Dr. Peter K. Norquest (University of Arizona) and Dr. Sean S. Downey (Stanford University and University of Arizona) will undertake research on the effects of community-level language interactions on prehistoric migration patterns in Nusa Tenggara, a large region in eastern Indonesia. The history of this region remains obscure because contact between Papuan-speakers and Austronesian-speakers (circa 4,500 BP) and subsequent drift has since obscured many of the linguistic criteria which historical linguists typically use to reconstruct migrations. Recent developments in computational linguistic can help overcome some of these obstacles. The researchers will integrate two independent methodologies and improve on them by including both local and regional scales of analysis. Thus this project will produce new methodologies that can be used by other researchers concerned with problems that involve historical reconstructions of population movements where historical records are lacking.

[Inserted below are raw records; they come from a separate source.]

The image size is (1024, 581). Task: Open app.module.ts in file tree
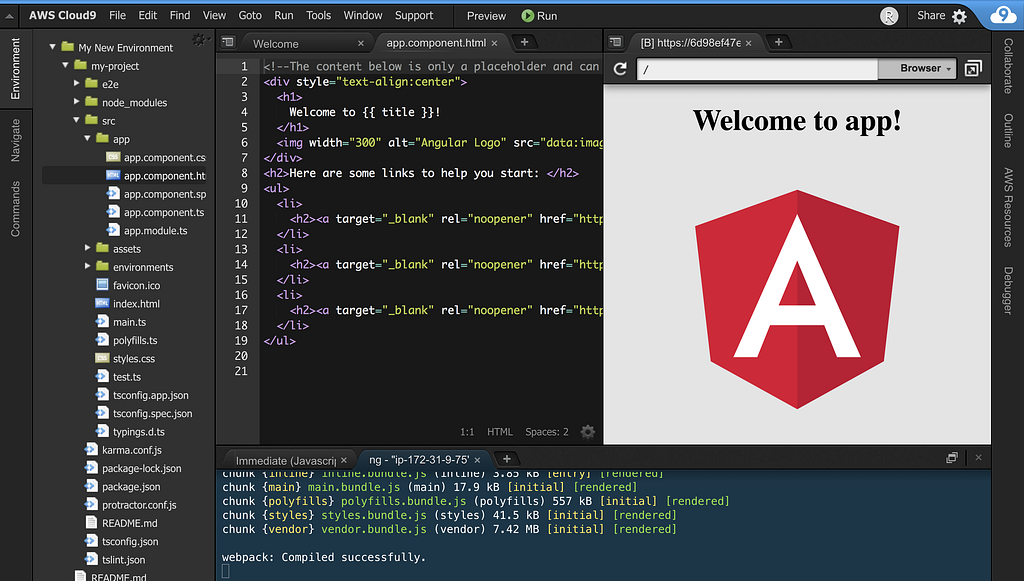[155, 231]
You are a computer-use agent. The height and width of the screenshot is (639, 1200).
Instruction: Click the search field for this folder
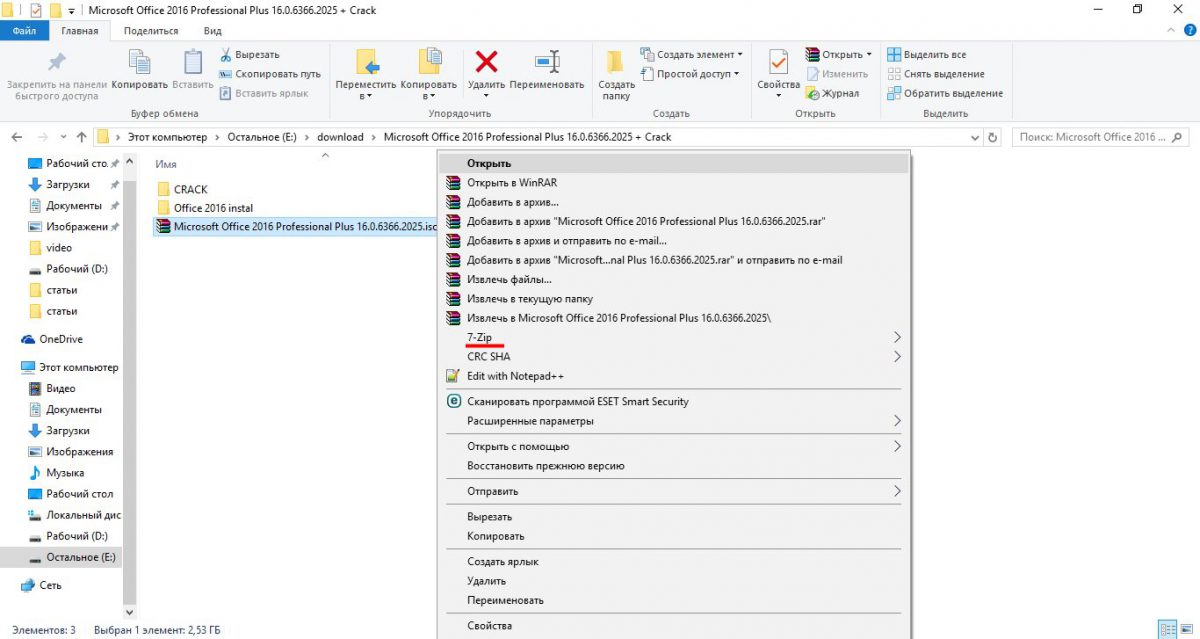pyautogui.click(x=1090, y=137)
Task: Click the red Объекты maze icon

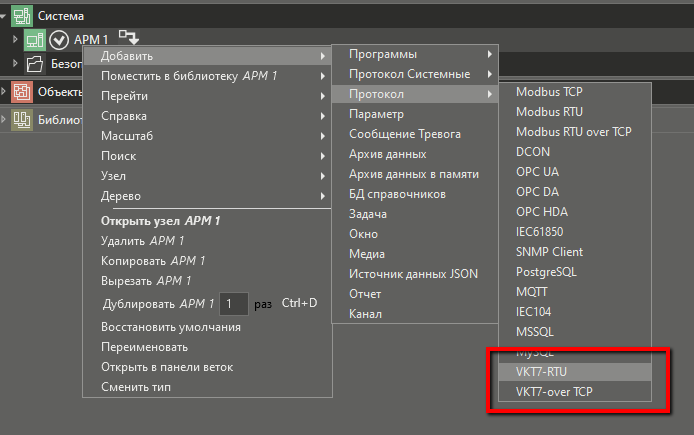Action: point(21,93)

The researchers will investigate the relationship between community-level and regional-level language patterns by analyzing a database of words collected from numerous locations across Nusa Tenggara. Two computational analyses will be used, each proven accurate at a different spatial scale, and these will be complemented by the more traditional "comparative method" in which a trained historical linguist manually classifies languages based on the phonological and morphological differences in their lexicons. The results of these analyses are expected to shed light on how linguistic interaction among people in neighboring communities have affected language patterns that are observed in the wake of large-scale demographic transitions.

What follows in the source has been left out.